One expectation he did absolutely right: the price. If I'd bought this book as an $8.99 paperback or ebook, I'd have been pissed at the author for breaking promises, and the publisher for bad editing. But I didn't - I bought a self-published first novel on the recommendation that it was fun, for $2.99, and it entertained me longer than a similarly-priced mocha.
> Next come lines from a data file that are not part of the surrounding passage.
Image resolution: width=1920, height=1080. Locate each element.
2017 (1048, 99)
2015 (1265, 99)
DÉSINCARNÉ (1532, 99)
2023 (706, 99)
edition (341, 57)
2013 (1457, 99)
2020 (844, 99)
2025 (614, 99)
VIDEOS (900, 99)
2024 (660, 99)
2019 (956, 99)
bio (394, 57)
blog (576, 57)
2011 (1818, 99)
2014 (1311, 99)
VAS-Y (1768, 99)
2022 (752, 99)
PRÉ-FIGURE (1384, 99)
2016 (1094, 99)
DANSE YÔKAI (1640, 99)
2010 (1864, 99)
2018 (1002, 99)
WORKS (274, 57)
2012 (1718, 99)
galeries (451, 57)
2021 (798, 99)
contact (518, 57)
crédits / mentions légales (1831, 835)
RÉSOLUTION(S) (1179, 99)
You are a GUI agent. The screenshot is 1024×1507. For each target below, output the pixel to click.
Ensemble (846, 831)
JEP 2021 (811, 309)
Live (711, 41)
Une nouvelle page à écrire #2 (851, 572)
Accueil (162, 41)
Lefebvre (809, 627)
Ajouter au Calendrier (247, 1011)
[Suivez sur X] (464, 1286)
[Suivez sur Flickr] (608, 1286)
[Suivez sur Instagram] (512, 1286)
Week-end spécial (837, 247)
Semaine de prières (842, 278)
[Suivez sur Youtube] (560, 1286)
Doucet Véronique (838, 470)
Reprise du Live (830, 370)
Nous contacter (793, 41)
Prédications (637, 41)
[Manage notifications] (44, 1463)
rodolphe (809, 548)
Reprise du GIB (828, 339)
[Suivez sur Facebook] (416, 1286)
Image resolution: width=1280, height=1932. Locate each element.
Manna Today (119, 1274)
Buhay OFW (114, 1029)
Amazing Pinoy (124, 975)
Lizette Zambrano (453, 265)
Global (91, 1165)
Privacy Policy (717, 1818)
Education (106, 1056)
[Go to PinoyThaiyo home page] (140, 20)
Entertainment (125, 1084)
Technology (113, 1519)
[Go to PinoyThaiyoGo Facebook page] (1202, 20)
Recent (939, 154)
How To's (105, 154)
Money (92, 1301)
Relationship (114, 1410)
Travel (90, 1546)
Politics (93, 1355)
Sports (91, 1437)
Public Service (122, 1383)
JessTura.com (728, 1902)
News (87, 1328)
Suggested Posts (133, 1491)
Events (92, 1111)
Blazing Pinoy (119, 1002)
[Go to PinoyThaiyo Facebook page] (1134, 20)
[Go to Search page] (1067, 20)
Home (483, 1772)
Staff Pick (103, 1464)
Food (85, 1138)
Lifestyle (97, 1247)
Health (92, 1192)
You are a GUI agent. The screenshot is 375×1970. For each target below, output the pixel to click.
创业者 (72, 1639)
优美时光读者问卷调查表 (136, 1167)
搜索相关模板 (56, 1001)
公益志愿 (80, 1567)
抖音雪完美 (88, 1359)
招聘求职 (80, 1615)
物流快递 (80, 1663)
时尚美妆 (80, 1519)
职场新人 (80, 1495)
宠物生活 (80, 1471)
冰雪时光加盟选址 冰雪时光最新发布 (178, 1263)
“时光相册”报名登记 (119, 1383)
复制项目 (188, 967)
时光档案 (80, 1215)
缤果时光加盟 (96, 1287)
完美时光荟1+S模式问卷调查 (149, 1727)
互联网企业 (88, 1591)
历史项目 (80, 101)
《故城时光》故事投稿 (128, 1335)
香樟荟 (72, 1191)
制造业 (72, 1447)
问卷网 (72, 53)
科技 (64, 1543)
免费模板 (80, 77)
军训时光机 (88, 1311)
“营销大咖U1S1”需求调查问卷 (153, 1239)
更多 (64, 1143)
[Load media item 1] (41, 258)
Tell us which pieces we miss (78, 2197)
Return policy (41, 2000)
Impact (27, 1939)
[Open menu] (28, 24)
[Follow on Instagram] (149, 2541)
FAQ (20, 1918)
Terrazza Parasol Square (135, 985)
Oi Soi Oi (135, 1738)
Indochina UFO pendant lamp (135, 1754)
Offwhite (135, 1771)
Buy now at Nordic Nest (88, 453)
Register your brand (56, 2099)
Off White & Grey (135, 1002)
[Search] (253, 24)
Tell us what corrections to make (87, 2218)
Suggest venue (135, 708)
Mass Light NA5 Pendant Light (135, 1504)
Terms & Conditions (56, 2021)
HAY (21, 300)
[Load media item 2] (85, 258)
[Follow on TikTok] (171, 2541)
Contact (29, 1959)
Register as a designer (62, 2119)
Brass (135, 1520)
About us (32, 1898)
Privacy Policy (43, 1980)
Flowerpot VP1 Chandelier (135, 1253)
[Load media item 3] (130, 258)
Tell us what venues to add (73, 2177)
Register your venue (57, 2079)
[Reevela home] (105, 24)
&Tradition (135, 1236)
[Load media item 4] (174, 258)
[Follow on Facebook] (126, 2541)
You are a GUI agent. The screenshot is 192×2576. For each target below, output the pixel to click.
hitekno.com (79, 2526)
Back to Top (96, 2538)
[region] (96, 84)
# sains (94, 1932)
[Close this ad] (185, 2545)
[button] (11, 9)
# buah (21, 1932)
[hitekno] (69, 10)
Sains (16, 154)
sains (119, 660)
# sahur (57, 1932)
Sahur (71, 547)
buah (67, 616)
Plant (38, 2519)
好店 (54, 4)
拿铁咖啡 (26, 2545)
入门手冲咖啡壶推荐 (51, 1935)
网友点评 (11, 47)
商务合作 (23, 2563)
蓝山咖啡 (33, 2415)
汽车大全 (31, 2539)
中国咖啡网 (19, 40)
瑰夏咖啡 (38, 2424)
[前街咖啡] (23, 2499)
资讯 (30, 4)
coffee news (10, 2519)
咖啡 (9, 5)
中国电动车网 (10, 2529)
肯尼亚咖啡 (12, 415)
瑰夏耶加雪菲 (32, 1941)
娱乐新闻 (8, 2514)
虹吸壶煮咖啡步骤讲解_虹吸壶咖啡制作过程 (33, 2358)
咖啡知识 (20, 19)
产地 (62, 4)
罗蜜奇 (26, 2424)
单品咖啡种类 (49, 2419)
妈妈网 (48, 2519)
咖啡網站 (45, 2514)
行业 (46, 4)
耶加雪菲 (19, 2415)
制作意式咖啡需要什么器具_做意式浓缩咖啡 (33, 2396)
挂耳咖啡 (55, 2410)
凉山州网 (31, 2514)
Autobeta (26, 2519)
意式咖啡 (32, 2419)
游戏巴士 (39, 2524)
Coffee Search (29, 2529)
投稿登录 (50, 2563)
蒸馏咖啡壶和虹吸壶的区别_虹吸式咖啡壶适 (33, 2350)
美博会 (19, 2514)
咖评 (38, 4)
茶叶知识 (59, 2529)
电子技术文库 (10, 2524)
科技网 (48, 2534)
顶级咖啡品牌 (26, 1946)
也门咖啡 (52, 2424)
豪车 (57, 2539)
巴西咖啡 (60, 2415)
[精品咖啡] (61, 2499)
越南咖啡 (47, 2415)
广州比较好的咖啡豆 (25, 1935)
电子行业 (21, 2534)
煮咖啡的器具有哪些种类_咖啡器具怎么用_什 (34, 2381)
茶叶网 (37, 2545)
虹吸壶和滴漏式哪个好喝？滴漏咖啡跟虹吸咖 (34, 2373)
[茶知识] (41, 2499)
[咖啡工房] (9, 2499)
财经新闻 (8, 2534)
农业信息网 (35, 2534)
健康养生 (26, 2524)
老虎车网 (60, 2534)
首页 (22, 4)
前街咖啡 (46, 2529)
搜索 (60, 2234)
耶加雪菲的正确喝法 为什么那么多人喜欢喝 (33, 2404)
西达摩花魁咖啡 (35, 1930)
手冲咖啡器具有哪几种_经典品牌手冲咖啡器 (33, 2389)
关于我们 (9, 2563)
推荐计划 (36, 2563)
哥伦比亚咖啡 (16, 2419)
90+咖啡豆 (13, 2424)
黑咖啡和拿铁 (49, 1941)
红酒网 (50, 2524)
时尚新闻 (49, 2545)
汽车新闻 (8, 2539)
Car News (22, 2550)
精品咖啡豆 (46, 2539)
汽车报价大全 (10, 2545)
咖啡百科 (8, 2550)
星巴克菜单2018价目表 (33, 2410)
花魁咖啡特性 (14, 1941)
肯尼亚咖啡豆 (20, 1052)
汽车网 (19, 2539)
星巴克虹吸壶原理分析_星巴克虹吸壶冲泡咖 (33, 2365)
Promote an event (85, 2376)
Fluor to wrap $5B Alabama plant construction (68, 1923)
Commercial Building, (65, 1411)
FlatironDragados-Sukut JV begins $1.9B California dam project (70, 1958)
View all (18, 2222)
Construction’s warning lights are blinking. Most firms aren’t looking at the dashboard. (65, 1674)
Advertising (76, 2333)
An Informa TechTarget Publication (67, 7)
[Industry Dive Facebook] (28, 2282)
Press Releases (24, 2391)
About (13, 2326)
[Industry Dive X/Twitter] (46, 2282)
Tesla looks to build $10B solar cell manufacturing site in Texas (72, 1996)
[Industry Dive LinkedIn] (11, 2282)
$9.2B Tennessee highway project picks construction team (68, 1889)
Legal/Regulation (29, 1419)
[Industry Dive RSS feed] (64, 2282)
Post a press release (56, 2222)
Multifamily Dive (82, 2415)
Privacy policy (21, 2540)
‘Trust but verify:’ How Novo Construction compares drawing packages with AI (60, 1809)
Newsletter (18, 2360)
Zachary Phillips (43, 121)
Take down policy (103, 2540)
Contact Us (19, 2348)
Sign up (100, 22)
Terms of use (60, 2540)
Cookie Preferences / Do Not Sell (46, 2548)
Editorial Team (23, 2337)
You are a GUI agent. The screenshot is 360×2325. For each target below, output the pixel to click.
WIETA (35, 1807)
My final verdict was to recommend it to Calmer Half for reading, noting there were some side-splittingly hilarious scenes of enlisted men learning to order beer in the alien's trade tongue at their shore leave. (Because seriously, what's important in life? Beer.) And to stop reading about two-thirds of the way through, because if you do, it ends pretty nicely. Or keep reading, but know that you get a completely different story for the last third.
I look forward to Locke's next book, to see how well he's improved, since he already has made me laugh. Despite a dislike for cameras in general, I neither fear nor even really mind Oleg and his camera, and when I finally get an AR, it'll be purple, low-recoil, and ergonomic. Since a purple logbook looks unlikely, I think I'll likely get a handmade leather-bound steampunk-design journal for my next Airship Captain's Log (just because I can.)
And somewhere, well-intentioned but thoughtless gentlemen will be wondering why women don't like flying or shooting, because we're not buying their pink desert eagle clone or incredibly uncomfortable and unflattering male-fitted mossy-oak gear. If one ever sincerely asks you why, and is ready to listen, well, I've said my piece.